Minister of the Interior
- In office 12 May 2021 – 2 August 2022
- Prime Minister: Stefan Yanev Kiril Petkov
- Preceded by: Mladen Marinov
- Succeeded by: Ivan Demerdzhiev

Deputy Prime Minister of Bulgaria
- In office 12 May 2021 – 13 December 2021 Serving with Galab Donev and Atanas Pekanov
- Prime Minister: Stefan Yanev
- Preceded by: Tomislav Donchev Ekaterina Zakharieva Krasimir Karakachanov
- Succeeded by: Assen Vassilev Korneliya Ninova Grozdan Karadjov Borislav Sandov

Personal details
- Born: 28 September 1954 (age 71) Ognyanovo, PR Bulgaria
- Party: We Continue the Change
- Other political affiliations: BSP (2001-2009)
- Alma mater: Sofia University
- Occupation: attorney • politician

= Boyko Rashkov =

Bulgarian politician

Boyko Iliev Rashkov (Bulgarian: Бойко Илиев Рашков, born 28 September 1954 in Ognyanovo, Garmen Municipality) is a Bulgarian lawyer, state official and politician, deputy to the National Assembly in 2021, Deputy Prime Minister for Public Order and Security. He was Minister of the Interior in the first and second Stefan Yanev government and in the Kiril Petkov government.

==Curriculum vitae==
In 1979, he graduated in law from the Sofia University. Later, he became a lecturer and associate professor at the University of National and World Economy, in 2016 he took over the department of criminal law. From 1981 to 1992 he was an investigator in the regional investigative service in Sofia, from 1995 to 2001 he headed the State Investigation Service (NSS) at the national level as deputy prosecutor general. In the years 2001–2005, he was a member of the National Assembly of the 39th term from the list of the Coalition for Bulgaria. From January 2008 to May 2009, he was deputy minister of justice, and returned to work at the NSS as department director. From 2013 to 2018, he was the director of the state office responsible for controlling the use of special measures in investigations (NBKSRS).
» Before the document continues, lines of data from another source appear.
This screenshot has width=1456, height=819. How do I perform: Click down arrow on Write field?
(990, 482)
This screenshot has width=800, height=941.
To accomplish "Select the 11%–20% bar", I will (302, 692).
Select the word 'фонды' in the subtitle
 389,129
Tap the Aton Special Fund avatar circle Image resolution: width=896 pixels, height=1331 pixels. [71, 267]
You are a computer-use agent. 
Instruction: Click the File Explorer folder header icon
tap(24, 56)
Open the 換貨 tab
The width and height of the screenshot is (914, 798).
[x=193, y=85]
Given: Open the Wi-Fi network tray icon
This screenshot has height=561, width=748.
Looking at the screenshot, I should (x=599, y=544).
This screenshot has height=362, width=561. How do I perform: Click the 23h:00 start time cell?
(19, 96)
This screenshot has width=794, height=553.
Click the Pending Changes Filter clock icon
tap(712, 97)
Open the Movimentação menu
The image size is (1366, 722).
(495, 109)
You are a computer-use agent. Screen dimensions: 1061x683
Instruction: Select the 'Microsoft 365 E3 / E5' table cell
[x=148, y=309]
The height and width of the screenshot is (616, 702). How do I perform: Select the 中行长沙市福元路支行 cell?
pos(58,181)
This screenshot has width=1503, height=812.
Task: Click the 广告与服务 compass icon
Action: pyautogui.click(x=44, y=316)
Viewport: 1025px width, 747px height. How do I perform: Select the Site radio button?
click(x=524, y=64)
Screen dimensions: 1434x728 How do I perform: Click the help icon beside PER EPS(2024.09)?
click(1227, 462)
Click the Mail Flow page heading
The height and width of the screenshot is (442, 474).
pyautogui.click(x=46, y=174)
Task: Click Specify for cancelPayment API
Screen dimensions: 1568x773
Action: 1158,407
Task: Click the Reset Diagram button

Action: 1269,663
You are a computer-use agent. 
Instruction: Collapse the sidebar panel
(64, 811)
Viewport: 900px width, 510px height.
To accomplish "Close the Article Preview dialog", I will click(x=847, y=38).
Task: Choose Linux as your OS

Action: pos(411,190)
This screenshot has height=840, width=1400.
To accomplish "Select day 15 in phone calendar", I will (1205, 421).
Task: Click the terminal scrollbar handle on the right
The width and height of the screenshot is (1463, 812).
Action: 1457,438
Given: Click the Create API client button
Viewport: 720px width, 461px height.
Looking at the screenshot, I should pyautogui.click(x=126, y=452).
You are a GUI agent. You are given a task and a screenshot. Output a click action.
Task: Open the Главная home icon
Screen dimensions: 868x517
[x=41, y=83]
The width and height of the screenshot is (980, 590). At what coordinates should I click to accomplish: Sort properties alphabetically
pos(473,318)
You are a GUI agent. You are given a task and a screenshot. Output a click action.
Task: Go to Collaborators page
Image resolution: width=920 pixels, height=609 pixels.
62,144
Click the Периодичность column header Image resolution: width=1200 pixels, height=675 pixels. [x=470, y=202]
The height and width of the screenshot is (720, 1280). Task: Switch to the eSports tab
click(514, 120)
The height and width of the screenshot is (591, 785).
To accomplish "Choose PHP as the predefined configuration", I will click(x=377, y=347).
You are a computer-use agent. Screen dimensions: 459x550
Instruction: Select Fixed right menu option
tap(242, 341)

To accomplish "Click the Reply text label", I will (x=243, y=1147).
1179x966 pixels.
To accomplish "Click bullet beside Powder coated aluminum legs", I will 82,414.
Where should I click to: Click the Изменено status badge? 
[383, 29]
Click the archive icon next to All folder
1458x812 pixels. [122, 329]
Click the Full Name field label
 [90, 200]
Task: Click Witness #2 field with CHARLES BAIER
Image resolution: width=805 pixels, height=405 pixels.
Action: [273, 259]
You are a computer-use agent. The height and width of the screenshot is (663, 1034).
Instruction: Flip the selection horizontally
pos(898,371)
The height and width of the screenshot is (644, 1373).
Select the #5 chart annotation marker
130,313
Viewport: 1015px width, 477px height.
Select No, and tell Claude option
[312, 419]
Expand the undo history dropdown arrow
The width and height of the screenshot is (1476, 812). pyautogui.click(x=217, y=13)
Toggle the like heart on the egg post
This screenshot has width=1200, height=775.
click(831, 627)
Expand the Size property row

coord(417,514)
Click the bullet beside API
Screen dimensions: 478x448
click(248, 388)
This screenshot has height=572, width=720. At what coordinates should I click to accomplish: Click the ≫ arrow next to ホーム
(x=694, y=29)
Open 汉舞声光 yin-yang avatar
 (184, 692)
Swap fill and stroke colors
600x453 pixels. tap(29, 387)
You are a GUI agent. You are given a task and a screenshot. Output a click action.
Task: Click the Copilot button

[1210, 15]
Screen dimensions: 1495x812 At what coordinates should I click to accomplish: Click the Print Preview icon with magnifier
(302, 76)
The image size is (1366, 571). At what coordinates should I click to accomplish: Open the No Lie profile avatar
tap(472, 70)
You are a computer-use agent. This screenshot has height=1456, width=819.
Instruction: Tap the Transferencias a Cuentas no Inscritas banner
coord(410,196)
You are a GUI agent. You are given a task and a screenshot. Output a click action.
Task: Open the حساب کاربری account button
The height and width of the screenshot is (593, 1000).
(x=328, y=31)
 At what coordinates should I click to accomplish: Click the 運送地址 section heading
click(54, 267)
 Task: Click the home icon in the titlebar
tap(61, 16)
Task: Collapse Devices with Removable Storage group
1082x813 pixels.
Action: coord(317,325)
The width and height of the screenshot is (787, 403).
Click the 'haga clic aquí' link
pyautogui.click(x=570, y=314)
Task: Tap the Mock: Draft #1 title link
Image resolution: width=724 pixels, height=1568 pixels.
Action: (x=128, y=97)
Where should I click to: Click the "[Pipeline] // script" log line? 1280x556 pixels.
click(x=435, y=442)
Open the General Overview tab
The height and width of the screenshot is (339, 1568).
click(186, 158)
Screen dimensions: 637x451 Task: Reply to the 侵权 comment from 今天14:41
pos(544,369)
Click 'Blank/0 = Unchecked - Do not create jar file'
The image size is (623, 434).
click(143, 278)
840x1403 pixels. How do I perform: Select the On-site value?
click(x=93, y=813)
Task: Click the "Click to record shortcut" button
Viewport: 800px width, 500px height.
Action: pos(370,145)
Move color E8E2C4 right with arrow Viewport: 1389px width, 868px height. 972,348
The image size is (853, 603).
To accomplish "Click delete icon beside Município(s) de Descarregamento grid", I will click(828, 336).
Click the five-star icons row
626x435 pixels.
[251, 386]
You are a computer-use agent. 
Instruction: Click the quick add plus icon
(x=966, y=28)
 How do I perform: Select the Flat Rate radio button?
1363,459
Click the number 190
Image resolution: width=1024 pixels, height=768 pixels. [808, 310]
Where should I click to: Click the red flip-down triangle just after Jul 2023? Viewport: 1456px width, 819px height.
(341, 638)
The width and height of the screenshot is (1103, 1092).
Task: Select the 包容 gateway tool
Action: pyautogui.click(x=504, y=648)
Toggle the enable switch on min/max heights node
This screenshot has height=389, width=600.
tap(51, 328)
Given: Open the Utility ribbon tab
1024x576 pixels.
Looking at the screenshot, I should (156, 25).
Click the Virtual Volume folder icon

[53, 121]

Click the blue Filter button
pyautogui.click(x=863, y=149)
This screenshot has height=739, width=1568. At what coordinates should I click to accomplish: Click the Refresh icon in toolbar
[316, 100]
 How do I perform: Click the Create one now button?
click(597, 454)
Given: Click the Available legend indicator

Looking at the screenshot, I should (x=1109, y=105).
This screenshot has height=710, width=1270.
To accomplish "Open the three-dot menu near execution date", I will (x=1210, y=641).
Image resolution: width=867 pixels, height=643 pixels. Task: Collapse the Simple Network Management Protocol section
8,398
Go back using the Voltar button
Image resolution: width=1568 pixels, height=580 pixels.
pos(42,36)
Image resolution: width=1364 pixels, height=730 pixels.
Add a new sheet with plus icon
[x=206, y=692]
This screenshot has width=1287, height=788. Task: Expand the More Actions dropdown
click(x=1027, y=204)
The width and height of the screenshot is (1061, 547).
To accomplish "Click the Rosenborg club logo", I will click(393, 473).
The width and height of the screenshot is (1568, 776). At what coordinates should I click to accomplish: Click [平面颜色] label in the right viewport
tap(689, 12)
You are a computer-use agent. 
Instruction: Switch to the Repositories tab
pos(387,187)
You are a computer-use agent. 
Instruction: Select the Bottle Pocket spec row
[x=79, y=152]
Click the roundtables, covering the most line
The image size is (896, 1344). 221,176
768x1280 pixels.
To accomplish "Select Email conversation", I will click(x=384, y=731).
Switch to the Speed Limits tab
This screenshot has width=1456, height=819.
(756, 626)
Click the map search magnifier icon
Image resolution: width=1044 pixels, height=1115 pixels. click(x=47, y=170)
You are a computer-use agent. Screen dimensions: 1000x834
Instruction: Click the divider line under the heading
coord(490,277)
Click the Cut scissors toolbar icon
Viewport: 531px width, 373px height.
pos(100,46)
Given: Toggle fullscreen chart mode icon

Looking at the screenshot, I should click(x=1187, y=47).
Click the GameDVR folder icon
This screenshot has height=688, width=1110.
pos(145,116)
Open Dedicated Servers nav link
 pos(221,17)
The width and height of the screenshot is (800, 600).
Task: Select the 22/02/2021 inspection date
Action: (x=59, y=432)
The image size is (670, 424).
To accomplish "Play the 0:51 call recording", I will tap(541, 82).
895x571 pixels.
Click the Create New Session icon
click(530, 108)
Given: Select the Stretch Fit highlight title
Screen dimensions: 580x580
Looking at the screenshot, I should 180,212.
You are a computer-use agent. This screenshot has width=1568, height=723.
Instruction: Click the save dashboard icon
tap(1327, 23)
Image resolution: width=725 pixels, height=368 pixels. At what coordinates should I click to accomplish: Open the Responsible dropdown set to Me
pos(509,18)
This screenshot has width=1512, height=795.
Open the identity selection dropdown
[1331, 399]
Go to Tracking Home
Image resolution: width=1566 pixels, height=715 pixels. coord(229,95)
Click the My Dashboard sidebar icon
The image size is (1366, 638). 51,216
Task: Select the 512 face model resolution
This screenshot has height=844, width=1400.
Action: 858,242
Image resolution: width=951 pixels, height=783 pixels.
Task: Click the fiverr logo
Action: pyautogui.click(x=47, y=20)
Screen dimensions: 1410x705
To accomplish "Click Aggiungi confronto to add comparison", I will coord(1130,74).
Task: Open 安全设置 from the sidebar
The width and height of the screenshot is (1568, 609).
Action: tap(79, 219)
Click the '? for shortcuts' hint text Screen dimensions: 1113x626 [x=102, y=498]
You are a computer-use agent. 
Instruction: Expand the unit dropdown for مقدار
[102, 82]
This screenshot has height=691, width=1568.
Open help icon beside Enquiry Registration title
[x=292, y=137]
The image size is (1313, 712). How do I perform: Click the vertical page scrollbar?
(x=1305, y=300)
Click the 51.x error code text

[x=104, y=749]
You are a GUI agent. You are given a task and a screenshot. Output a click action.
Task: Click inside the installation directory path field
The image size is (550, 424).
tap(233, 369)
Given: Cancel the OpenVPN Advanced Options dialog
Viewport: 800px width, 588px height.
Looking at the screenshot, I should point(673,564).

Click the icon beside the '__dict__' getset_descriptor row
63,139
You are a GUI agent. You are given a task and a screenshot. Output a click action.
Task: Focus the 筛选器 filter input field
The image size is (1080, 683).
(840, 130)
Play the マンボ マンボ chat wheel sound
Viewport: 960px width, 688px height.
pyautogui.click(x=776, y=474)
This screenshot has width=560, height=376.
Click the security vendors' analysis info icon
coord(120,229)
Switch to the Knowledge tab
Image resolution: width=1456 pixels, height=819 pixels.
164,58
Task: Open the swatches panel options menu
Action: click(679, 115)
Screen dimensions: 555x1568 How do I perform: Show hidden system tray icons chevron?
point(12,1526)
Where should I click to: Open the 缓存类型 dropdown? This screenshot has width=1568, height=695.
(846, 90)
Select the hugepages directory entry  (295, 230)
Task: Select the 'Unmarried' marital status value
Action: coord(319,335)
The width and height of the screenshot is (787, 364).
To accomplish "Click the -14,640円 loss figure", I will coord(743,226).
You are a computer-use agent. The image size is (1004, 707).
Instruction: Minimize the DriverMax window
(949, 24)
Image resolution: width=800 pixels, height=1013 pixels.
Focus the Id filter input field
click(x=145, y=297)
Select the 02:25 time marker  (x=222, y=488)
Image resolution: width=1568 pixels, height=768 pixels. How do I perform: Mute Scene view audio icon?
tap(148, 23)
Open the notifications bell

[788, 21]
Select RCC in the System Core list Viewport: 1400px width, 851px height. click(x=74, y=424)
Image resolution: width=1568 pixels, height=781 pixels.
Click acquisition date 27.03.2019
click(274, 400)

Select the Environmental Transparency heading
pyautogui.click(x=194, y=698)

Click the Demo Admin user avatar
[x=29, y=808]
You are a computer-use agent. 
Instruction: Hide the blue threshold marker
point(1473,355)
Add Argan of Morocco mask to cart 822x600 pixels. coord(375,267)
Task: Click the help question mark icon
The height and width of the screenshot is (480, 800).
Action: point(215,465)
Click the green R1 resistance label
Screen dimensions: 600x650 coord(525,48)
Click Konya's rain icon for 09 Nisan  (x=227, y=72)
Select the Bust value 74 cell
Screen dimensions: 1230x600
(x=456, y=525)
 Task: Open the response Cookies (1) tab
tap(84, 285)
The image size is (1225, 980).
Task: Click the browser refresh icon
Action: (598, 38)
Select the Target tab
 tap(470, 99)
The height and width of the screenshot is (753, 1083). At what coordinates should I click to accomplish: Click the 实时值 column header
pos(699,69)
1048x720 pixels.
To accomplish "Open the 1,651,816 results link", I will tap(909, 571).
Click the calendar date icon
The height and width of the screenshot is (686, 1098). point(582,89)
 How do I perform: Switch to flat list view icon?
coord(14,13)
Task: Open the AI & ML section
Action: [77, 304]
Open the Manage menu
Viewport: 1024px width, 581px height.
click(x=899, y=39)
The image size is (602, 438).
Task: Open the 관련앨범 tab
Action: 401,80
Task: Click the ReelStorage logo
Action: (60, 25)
In May 2021, he was appointed to the offices of the deputy prime minister for public order and security and the minister of internal affairs in the transitional administration of Stefan Yanev. He remained in these positions in the second technical government of the same prime minister, created in September 2021. In December 2021, he left the position of deputy prime minister. In the government that was established at that time, Kiril Petkov maintained the position of Minister of the Interior (on the recommendation of the group We Continue the Change).